- İstenenler
- A) Devrimler hakkındaki yazıda "Yurdumuzda da hilâfet" sözcüklerinden başlayıp "bir kilometre taşıdır." sözcükleri de dahil olmak üzere o noktaya kadar uzanan bölümü aynen kopyalayın.
- B) Devrimler hakkındaki yazıya, metnin bittiği yerden itibaren devam edin.

- Kaynak Alıntısı
Ülkeler Devrimlerle Yaşar, Devrimlerle Yücelir

Ülkeler Devrimlerle Yaşar, Devrimlerle Yücelir

İletigönderen Başkomutan » Sal Tem 27, 2010 2:08


Ülkeler Devrimlerle Yaşar, Devrimlerle Yücelir

Feodal toplumdan kapitalist topluma geçiş, kapitalist toplumdan sosyalist topluma geçiş devrimle gerçekleşir.
Yurdumuzda da hilâfet ve saltanat toplumundan cumhuriyet toplumuna geçiş devrimle gerçekleşmiştir.

Her zaman, her dönemde, İnsanlığı uygarlığa, özgürlüğe taşıyan unsurların başında devrimler gelir. Bilimsel bir gerçektir bu.1789 Fransız İhtilali, Sovyet, Çin, Küba, Venezüella devrimleri bunun en güzel örnekleridir.

    1923 Devrimi de tarihimizin önemli bir dönüm noktası, bir kilometre taşıdır.

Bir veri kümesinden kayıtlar
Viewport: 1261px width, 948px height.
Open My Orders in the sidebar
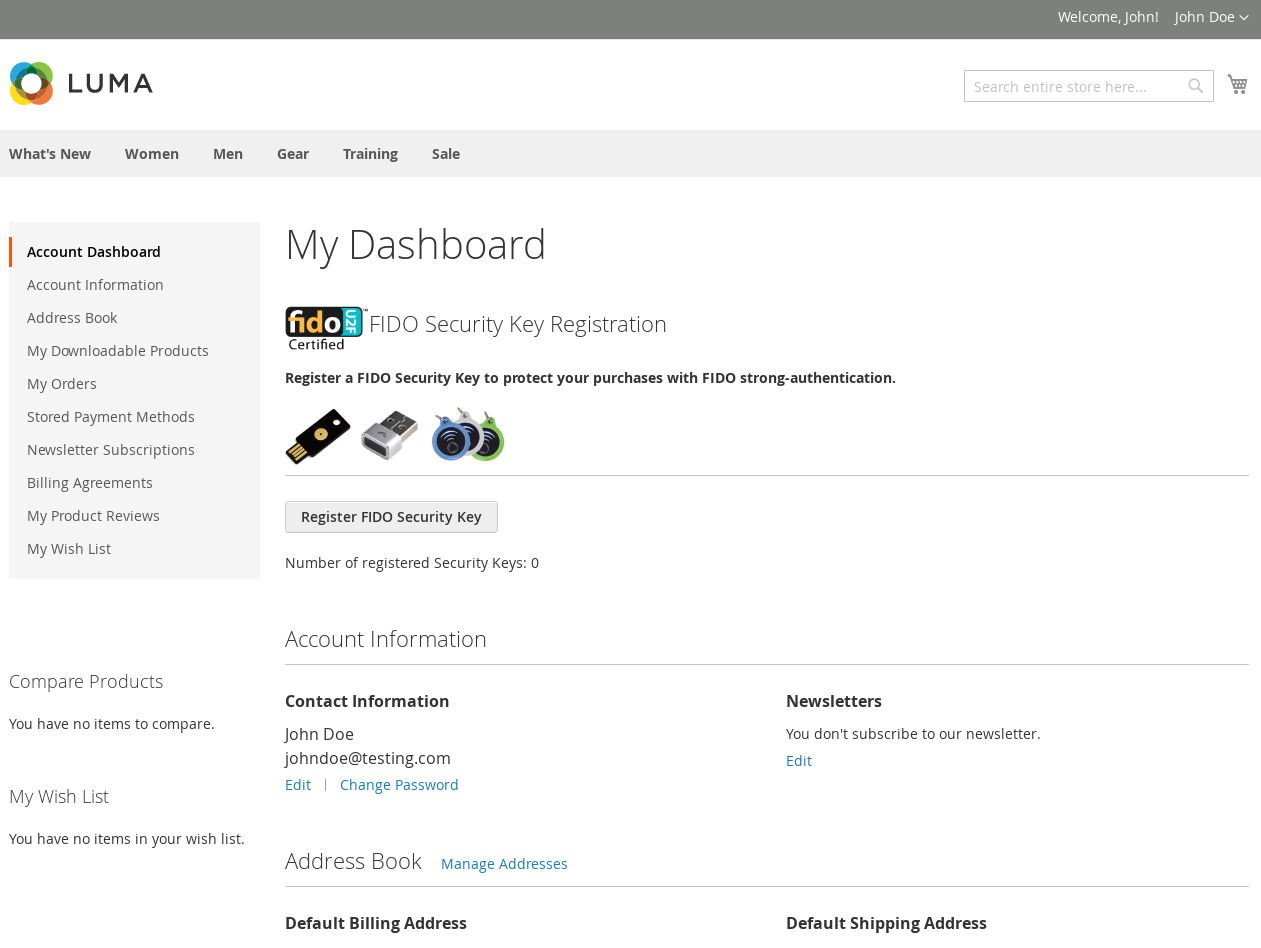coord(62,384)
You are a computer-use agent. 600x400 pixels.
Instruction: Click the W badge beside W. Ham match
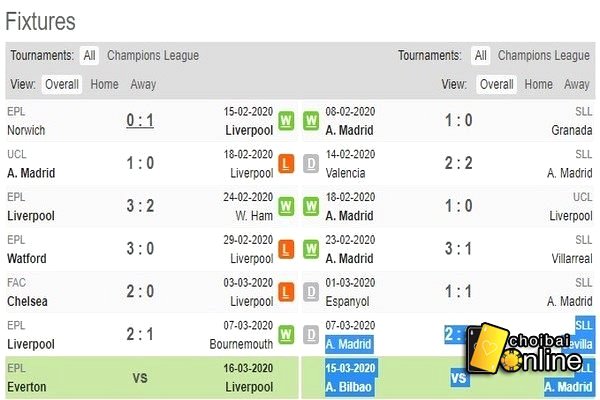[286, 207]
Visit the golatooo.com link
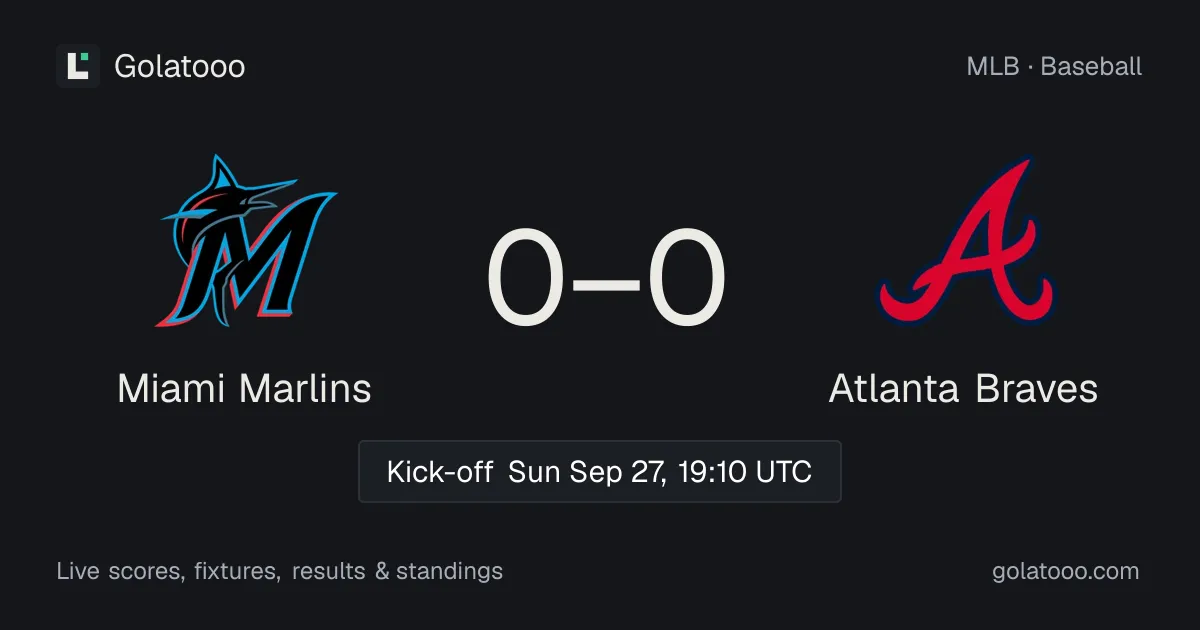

- Beklenen Çıktılar
- A)
Yurdumuzda da hilâfet ve saltanat toplumundan cumhuriyet toplumuna geçiş devrimle gerçekleşmiştir.

Her zaman, her dönemde, İnsanlığı uygarlığa, özgürlüğe taşıyan unsurların başında devrimler gelir. Bilimsel bir gerçektir bu.1789 Fransız İhtilali, Sovyet, Çin, Küba, Venezüella devrimleri bunun en güzel örnekleridir.

    1923 Devrimi de tarihimizin önemli bir dönüm noktası, bir kilometre taşıdır.

- B)
İkinci cumhuriyetçiler, işbirlikçi neoliberaller, siyasal İslamcılar ve etnik bölücüler Mustafa Kemal’i ulusal kurtuluşçu, antiemperyalist saymasalar da o, tüm dünyanın örnek aldığı yüce bir devrimcidir. Hem de teori ve pratiği en güzel bir biçimde kaynaştırıp bütünleştirerek yaşama geçiren bir devrim ustasıdır.

Bir devrim eylemcisidir. Sömürgeciliğe karşı kurtuluş savaşlarını yeryüzünde ilk başlatan komutandır.

Menderes’ler, Evren’ler, Özal’lar, Çiller’ler, Erdoğan’lar ise karşı devrimcidir.
Onlar kan, can pahasına kazanılan Cumhuriyet kurumlarını yıkmak, ortadan kaldırmak için ellerinden gelen her şeyi yaptılar. Türkiye’yi yarı bağımlı, yarı feodal, yoksul bir ülke durumuna getirdiler.

Sevgili yurdumuzun boğazına değin gömüldüğü bugünkü iç ve dış borç batağı onların eseridir. Sefalet, işsizlik, yoksulluk onların eseridir.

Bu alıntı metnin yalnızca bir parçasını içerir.